A bunch of links on academic cheating at different levels.
We already saw this article about the Shadow Scholar, the guy who earned a living selling term papers, academic reports and even parts of masters and PhD thesis to clueless or lazy students in American universities. Apparently, he has quit that line of work, and written a book -- The Shadow Scholar: How I Made a Living Helping College Kids Cheat -- about that experience. The Chronicle has a commentary on the new book: An Academic Ghostwriter, the 'Shadow Scholar,' Comes Clean:
The book also offers an unsettling account of higher education at perhaps its most cynical and mercantile. Some of his clients are rich and entitled, and see outsourcing their papers as a logical extension of the transactional nature of their relationship with their college. Others are simply unprepared for college because they lack the ability or the language skills to communicate adequately in English.
"There was a clear economic demand for it," he said, during an interview, of students' interest in his services. "To them it was a financial transaction utterly consistent with everything else about college."

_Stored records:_

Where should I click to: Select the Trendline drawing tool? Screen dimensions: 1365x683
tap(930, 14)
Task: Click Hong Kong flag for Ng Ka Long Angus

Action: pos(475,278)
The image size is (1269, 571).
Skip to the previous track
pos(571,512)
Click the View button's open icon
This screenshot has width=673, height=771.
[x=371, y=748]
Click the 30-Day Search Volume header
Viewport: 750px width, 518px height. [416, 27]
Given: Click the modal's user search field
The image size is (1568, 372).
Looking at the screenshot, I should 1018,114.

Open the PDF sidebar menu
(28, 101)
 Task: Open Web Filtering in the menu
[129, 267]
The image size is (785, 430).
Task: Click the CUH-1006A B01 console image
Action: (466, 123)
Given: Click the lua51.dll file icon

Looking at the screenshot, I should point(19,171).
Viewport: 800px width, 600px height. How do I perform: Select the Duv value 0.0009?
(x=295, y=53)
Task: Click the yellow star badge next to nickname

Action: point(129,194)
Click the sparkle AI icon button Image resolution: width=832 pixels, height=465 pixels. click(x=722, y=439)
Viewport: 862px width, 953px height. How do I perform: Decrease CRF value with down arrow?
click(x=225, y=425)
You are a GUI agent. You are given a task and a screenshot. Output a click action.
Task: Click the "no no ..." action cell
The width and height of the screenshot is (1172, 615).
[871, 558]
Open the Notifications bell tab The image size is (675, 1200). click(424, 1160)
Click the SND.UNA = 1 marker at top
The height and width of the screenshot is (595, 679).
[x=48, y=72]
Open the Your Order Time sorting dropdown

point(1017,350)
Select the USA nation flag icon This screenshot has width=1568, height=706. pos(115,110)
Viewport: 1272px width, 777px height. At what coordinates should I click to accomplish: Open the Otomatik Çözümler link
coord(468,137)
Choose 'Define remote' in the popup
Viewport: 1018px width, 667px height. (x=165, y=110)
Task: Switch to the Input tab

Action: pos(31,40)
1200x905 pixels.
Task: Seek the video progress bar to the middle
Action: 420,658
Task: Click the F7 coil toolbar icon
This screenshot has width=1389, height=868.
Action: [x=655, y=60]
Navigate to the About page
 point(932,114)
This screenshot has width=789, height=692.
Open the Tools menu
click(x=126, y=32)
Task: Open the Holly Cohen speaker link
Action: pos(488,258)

_Prompt 1:_ In the piece on academic cheating, what is the full title of the book the Shadow Scholar wrote?
_Prompt 2:_ Write the next few sentences of the piece on academic cheating, picking up after its final quoted remark.

_Output 1:_ The Shadow Scholar: How I Made a Living Helping College Kids Cheat

_Output 2:_
Gautam Naik in WSJ: Journals' Ranking System Roils Research:
Here's another example:The IF is easily gamed, too. One in five academics in economics, sociology, psychology and business said they had been asked by editors to pad their papers with unnecessary citations to articles in the same journal, according to a study published in Science in February.
In April, Phil Davis, a publishing consultant who writes for a blog called The Scholarly Kitchen, noticed unusual citation patterns at Cell Transplantation.
In the blog, Mr. Davis noted that a review article published in another journal, Medical Science Monitor, had cited a total of 490 articles in the field, of which 445 were articles that had appeared in Cell Transplantation alone, in 2008 and 2009. Both those years were used to compute the 2010 impact factor for Cell Transplantation, and those citations apparently had an effect: the journal's IF rose from 5.126 in 2009 to 6.204 in 2010, a jump of 21%.
Richard Holmes at University Ranking Watch: Self Citation:
In 2010 Mohamed El Naschie, former editor of the journal Chaos, Solitons and Fractals, embarrassed a lot of people by launching the University of Alexandria into the world's top five universities for research impact in the new Times Higher Education (THE) World University Rankings. He did this partly by diligent self citation and partly by lot of mutual citation with a few friends and another journal. He was also helped by a ranking indicator that gave the university disproportionate credit for citations in a little cited field, for citations in a short period of time and for being in a country were there are few citations.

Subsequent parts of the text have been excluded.